Réfugiés. Le mot sonne étrangement s’agissant de ressortissants de ce qui voici quinze jours à peine était l’Eldorado par excellence. Ils sont pourtant plus de 6 000 à avoir trouvé refuge aux Émirats arabes unis après l’invasion du 2 août, et quelques milliers d’autres dans les monarchies voisines. Quelques-uns ont réussi à fuir le Koweït. La plupart ont interrompu leurs vacances en Asie, en Europe ou aux États-Unis pour se rapprocher de leur patrie avec l’espoir d’y retourner dès que possible.


Mais, du jour au lendemain, ces riches Koweïtiens se sont retrouvés démunis. Le dinar du Koweït ne vaut plus rien et leurs cartes de crédit sont rejetées par les banques : c’est la conséquence du gel des avoirs koweïtiens. Il leur faut donc vivre de «l’hospitalité» du gouvernement des Émirats arabes unis qui leur paie le séjour à l’hôtel et de la générosité des associations caritatives du pays qui se sont mobilisées pour venir à leur secours.


Pour tromper l’ennui de ces longues heures d’attente, nombre d’entre eux tiennent conseil en permanence dans une salle de l’hôtel à l’affût de la moindre nouvelle, échafaudant des scénarios de reconquête.


Les Palestiniens ? «Des ingrats»


S’ils ne montrent guère d’indulgence pour la Ligue arabe et ses tergiversations, ils sont impitoyables pour ceux de leurs frères qui ont fait défaut en ces temps de malheur. «Maintenant au moins, nous savons qui sont nos vrais amis», commente l’un d’eux, désabusé. Ce sont surtout les Jordaniens et les Palestiniens qui sont l’objet de leur colère. Ce sentiment est largement partagé dans l’ensemble des monarchies du Golfe.
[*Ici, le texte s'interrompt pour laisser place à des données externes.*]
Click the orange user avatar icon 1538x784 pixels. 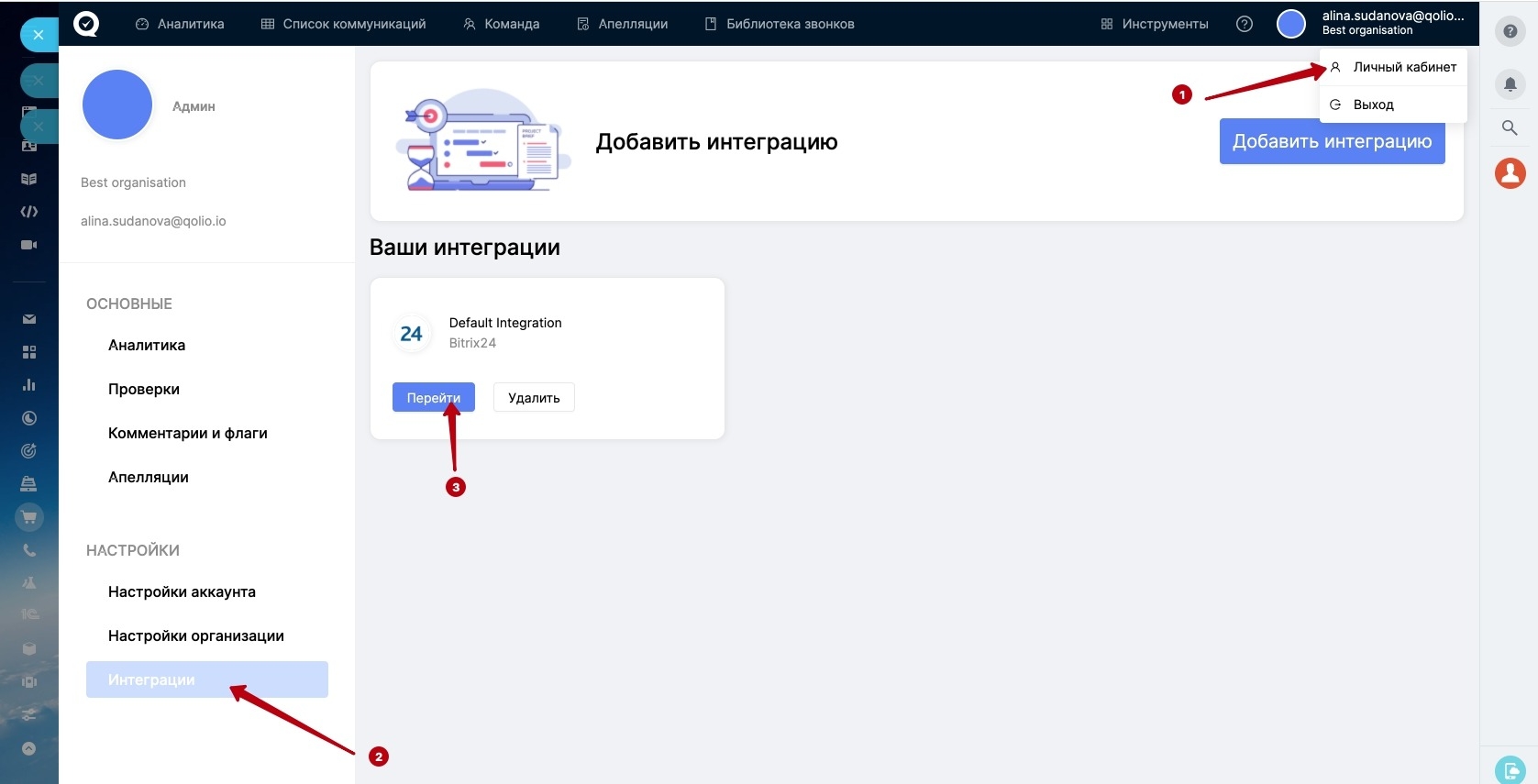click(1510, 173)
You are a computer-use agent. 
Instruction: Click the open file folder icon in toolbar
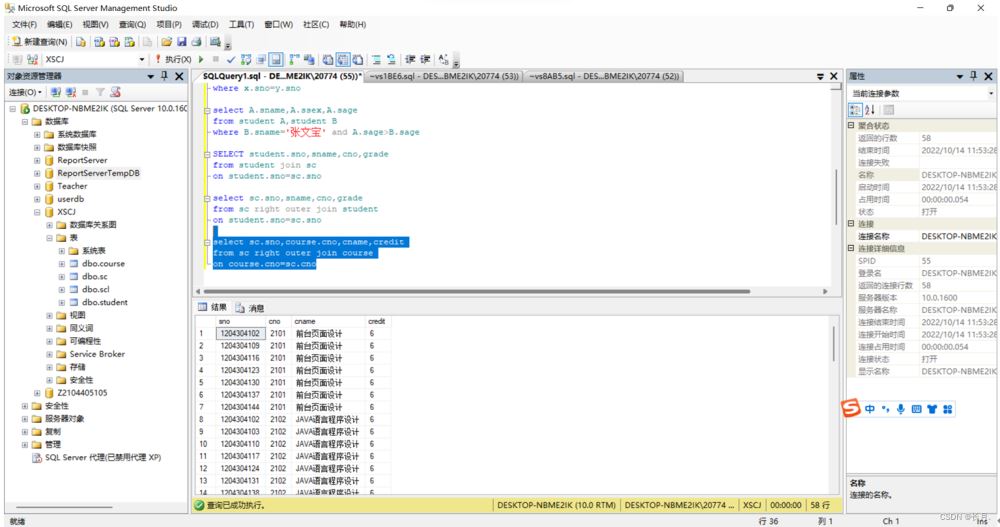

«Ces gens sont des ingrats, s’indigne un homme d’affaires de Dubaï. La dynastie Al Sabah s’est montrée très généreuse avec les Palestiniens, et voilà comment Arafat la remercie. Au nom de quoi les Palestiniens qui demandent à juste titre une patrie pour eux-mêmes dénient-ils ce droit aux Koweït ?» Et notre interlocuteur de prédire : «Quand toute cette affaire sera terminée, l’OLP pourra toujours aller mendier après de Djibouti ou de la Mauritanie


Quant aux Jordaniens, ils subissent les conséquences de leur soutien à Bagdad. Selon le Gulf News de Dubaï, l’Arabie Saoudite interdit désormais l’accès de son territoire aux camions immatriculés en Jordanie. Prétexte invoqué : les routes sont fermées au trafic civil en raison des mouvements de troupes. Pour le consommateur des Émirats, cela signifie que le prix des fruits et légumes va flamber : 80 % des importations de légumes des Émirats arabes unis provenaient de Jordanie.